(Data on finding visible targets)

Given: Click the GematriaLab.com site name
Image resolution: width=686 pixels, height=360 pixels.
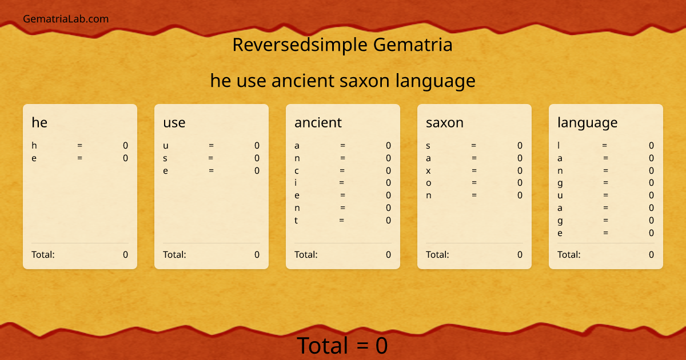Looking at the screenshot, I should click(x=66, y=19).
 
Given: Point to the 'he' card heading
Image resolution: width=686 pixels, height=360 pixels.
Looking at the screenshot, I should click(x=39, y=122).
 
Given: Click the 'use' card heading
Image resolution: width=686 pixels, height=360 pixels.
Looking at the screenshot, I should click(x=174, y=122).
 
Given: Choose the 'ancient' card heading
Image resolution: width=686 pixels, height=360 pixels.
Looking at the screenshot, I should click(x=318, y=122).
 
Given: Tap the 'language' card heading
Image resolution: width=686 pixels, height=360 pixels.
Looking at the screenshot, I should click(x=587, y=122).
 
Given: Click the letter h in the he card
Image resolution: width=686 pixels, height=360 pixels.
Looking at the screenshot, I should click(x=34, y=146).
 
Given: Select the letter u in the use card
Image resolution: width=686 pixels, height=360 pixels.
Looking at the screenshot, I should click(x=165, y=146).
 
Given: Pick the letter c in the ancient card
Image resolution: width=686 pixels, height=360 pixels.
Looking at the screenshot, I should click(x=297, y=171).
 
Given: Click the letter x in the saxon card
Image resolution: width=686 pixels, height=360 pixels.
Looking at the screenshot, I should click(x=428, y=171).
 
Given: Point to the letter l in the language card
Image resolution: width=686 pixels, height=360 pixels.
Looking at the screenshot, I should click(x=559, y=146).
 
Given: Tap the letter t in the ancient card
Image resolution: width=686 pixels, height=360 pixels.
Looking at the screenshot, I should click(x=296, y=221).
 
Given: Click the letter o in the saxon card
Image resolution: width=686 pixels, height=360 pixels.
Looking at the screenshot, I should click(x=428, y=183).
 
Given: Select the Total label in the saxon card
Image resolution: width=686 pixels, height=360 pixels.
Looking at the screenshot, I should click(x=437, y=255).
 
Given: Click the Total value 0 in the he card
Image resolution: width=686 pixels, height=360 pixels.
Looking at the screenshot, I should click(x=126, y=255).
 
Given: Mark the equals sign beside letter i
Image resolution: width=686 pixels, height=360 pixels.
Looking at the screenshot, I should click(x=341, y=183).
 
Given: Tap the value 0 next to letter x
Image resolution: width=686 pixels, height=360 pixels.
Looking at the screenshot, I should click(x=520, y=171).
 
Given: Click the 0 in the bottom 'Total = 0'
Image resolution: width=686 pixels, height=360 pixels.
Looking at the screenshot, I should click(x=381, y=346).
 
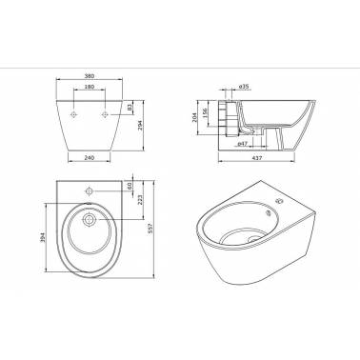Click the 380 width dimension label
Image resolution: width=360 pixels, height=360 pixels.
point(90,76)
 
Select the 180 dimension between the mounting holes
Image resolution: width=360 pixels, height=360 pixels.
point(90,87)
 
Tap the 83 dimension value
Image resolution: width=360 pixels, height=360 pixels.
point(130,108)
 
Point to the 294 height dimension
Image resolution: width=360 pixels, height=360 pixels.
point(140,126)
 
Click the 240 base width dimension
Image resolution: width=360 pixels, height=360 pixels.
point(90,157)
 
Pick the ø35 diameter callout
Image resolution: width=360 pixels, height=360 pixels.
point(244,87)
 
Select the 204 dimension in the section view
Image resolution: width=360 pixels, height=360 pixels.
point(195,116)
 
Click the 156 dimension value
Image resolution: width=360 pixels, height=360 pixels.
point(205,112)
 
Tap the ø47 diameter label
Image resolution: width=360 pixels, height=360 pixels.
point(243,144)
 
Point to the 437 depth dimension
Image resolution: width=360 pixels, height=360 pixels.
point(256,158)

To be done:
Starting with the row that contains "Select the 204 dimension in the section view" and going on through the end of the rows, write every line out again, requests included. Multiply each coordinate in the answers by 2.2 and round to whole numbers, with halves rounded up.

Exercise output:
Select the 204 dimension in the section view
Image resolution: width=360 pixels, height=360 pixels.
point(429,255)
 
Click the 156 dimension value
Image resolution: width=360 pixels, height=360 pixels.
point(451,246)
 
Tap the ø47 diameter label
Image resolution: width=360 pixels, height=360 pixels.
point(535,317)
 
Point to the 437 depth dimension
Image resolution: width=360 pixels, height=360 pixels.
point(563,348)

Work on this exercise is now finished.